(Extrait choisi):
#####

Adresse: 72, avenue des Champs-Élysées à Paris (8ème arrondissement)
Nombre de salles: 1 puis 3

Le 21 novembre 1930, Bernard Natan, à la tête de Pathé de 1929, découvre le rideau du cinéma Ermitage sur l’avenue des Champs-Elysées. La plus belle avenue du monde ne possède alors qu’une seule salle de cinéma, le Colisée, ouverte en 1913. C’est l’architecte Eugène Bruyneel qui conçoit la nouvelle salle du circuit de Bernard Natan qui fera de nouveau appel au même architecte pour la réalisation du Victor-Hugo Pathé en 1931 et surtout du luxueux Marignan-Pathé en 1933.

La semaine de son ouverture, l’Ermitage affiche pour son inauguration A l’Ouest rien de nouveau de Lewis Milestone. Le gala organisé pour fêter la salle de 1200 fauteuils se fait au profit de l’association des infirmières mutilées et réformées de guerre. Le quotidien Comoedia du 23 novembre 1930 commente l’ouverture du nouveau cinéma : « Une jolie salle argent avec des tentures mauves et de la lumière, des flots de lumières… » Mais on regrette l’entrée du cinéma trop étroite, les vestiaires exigus pour un public exigeant des Champs-Elysées ainsi que l’utilisation trop rationnelle de l’espace dans le but de loger les 1 200 fauteuils de la salle.

Le film inaugural remporte d’emblée un grand succès et lance la nouvelle salle des Champs-Elysées: l’Ermitage devient le fer de lance de Pathé sur la célèbre avenue jusqu’à l’ouverture trois ans plus tard du Marignan.

#####

(Consigne): Reproduisez mot pour mot, dans l'extrait ci-dessus sur le cinéma Ermitage, tout ce qui va de « La semaine de » jusqu'à « tard du Marignan. ».

#####

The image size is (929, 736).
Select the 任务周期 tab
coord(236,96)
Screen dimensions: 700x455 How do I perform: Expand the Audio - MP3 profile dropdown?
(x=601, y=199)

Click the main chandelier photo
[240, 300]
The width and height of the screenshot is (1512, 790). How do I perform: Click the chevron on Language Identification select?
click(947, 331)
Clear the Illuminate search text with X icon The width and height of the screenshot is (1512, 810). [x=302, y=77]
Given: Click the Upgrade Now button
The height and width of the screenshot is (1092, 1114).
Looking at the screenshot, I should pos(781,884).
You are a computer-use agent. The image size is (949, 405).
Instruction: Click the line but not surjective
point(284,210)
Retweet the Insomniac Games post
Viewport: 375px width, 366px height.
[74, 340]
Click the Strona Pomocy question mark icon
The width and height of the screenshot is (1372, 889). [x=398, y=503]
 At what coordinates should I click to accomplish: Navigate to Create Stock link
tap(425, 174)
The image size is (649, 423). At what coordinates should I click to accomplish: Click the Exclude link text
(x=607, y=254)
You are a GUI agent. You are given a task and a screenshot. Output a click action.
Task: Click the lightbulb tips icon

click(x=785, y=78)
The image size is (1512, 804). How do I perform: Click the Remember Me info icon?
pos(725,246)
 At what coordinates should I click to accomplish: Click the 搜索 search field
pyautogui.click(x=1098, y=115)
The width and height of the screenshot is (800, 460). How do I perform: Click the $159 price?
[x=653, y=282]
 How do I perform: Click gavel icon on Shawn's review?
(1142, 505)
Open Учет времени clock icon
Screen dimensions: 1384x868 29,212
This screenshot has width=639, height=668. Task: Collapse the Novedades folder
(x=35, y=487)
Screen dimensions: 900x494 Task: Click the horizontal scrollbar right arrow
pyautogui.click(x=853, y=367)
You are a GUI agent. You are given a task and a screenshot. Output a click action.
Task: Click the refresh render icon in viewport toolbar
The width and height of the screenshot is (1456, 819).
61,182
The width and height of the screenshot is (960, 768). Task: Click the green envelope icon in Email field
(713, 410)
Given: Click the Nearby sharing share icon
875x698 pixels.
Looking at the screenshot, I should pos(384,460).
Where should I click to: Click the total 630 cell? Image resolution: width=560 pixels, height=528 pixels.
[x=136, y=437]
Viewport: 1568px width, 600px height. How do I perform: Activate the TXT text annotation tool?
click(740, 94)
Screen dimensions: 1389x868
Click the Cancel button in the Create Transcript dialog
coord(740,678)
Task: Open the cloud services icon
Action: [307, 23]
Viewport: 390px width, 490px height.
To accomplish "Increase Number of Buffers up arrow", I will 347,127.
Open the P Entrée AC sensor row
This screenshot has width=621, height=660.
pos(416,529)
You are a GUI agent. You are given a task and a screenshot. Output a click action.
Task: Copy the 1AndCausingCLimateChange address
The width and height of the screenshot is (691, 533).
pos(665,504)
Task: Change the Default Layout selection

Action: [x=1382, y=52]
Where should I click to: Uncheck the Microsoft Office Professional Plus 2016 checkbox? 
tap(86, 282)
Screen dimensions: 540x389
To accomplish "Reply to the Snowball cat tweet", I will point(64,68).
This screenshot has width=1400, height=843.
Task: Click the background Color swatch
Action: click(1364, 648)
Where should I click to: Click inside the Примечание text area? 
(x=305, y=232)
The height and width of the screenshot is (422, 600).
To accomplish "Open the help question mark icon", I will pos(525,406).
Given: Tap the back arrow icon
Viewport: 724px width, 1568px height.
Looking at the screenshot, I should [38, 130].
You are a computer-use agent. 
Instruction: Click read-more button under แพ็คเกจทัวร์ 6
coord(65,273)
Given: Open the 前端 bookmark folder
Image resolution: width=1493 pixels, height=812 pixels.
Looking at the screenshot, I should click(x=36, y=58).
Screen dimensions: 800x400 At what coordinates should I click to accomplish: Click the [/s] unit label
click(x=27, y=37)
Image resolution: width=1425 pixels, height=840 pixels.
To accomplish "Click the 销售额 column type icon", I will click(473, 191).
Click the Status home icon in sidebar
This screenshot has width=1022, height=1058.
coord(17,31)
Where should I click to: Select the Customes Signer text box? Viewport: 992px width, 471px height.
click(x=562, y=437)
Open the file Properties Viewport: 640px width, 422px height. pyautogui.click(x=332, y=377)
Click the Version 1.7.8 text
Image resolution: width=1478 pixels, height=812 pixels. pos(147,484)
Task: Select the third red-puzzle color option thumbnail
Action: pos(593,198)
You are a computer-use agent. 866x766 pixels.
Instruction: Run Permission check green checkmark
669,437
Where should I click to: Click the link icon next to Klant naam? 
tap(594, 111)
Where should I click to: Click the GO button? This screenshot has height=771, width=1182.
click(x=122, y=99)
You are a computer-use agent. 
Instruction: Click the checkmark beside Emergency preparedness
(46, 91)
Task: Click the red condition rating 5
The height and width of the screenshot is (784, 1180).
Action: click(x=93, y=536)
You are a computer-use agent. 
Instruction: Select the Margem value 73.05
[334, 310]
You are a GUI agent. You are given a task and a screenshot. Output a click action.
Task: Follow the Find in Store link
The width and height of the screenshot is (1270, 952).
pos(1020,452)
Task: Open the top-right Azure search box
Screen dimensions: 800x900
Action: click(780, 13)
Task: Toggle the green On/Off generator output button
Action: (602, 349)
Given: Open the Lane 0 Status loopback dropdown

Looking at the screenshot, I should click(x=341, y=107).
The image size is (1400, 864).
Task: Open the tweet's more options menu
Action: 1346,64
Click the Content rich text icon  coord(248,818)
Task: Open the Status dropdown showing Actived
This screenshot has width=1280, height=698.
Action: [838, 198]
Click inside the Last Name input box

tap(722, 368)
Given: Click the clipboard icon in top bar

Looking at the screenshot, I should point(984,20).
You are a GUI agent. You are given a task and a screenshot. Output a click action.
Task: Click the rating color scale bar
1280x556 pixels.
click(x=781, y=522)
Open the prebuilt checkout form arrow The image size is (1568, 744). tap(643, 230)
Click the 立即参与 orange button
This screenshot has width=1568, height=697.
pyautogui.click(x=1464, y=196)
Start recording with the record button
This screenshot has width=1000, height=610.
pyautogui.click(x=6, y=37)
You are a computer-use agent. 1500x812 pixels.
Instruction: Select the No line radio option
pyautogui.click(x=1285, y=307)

#####

(Réponse rédigée):
La semaine de son ouverture, l’Ermitage affiche pour son inauguration A l’Ouest rien de nouveau de Lewis Milestone. Le gala organisé pour fêter la salle de 1200 fauteuils se fait au profit de l’association des infirmières mutilées et réformées de guerre. Le quotidien Comoedia du 23 novembre 1930 commente l’ouverture du nouveau cinéma : « Une jolie salle argent avec des tentures mauves et de la lumière, des flots de lumières… » Mais on regrette l’entrée du cinéma trop étroite, les vestiaires exigus pour un public exigeant des Champs-Elysées ainsi que l’utilisation trop rationnelle de l’espace dans le but de loger les 1 200 fauteuils de la salle.

Le film inaugural remporte d’emblée un grand succès et lance la nouvelle salle des Champs-Elysées: l’Ermitage devient le fer de lance de Pathé sur la célèbre avenue jusqu’à l’ouverture trois ans plus tard du Marignan.